It should be understood that various aspects disclosed herein may be combined in different combinations than the combinations specifically presented in the description and accompanying drawings. For example, features, functionality, and components from one embodiment may be combined with another embodiment and vice versa unless the context clearly indicates otherwise. Similarly, features, functionality, and components may be omitted unless the context clearly indicates otherwise. It should also be understood that, depending on the example, certain acts or events of any of the processes or methods described herein may be performed in a different sequence, may be added, merged, or left out altogether (e.g., all described acts or events may not be necessary to carry out the techniques).
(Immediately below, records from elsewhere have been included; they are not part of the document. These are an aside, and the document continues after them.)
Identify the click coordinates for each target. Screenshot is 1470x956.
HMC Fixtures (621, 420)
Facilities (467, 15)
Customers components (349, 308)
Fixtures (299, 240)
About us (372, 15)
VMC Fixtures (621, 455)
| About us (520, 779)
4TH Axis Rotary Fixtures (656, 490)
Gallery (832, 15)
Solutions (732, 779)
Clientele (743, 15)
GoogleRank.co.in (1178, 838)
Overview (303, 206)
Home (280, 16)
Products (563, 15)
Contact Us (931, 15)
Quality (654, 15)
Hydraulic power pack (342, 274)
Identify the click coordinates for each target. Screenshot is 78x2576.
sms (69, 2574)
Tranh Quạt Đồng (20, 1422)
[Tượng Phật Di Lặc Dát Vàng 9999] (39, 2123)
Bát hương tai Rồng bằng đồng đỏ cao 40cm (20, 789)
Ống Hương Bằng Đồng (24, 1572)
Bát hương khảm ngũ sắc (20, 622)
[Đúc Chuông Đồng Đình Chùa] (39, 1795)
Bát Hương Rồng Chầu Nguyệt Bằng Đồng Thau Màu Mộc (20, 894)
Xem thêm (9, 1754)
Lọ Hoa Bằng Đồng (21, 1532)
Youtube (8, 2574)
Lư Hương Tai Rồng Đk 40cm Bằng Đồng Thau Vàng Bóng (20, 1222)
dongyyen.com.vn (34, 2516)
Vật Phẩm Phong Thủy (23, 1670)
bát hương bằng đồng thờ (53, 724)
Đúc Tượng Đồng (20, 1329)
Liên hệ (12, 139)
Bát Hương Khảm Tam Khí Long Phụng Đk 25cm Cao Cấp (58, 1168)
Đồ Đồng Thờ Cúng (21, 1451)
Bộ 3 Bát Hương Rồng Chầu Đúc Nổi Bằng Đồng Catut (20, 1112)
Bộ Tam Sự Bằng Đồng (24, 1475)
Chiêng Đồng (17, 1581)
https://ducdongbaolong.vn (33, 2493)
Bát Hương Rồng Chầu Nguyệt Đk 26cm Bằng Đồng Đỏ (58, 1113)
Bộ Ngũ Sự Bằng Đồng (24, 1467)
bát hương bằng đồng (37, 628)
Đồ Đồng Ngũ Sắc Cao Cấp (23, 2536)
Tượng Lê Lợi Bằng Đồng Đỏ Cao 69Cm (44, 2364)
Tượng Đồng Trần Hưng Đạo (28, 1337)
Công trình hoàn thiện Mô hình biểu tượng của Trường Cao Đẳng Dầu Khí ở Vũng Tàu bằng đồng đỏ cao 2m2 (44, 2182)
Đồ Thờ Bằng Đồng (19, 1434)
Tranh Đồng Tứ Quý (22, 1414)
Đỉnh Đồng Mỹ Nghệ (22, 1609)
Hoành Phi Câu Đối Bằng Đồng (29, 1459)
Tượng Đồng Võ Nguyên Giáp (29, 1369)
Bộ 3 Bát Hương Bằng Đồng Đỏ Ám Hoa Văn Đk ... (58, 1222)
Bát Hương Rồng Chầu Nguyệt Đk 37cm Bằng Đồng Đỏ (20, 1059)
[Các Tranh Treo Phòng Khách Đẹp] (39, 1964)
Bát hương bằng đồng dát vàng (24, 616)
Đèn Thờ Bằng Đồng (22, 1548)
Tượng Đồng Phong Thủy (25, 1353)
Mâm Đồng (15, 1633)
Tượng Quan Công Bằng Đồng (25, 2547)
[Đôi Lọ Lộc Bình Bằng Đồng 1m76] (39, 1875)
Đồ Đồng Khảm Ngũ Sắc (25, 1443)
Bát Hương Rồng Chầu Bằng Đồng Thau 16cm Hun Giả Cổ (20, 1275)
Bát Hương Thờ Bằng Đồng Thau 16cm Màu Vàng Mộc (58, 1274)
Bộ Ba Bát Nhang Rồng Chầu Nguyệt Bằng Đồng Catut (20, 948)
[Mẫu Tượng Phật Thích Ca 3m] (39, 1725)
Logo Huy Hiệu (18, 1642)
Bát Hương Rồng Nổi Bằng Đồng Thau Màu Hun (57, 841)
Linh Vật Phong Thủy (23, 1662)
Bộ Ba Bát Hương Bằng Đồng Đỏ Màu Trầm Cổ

Unless otherwise specifically defined herein, all terms are to be given their broadest possible interpretation including meanings implied from the specification as well as meanings understood by those skilled in the art and/or as defined in dictionaries, treatises, etc. It must also be noted that, as used in the specification and the appended claims, the singular forms “a,” “an” and “the” include plural referents unless otherwise specified, and that the terms “comprises” and/or “comprising,” when used in this specification, specify the presence of stated features, elements, and/or components, but do not preclude the presence or addition of one or more other features, steps, operations, elements, components, and/or groups thereof.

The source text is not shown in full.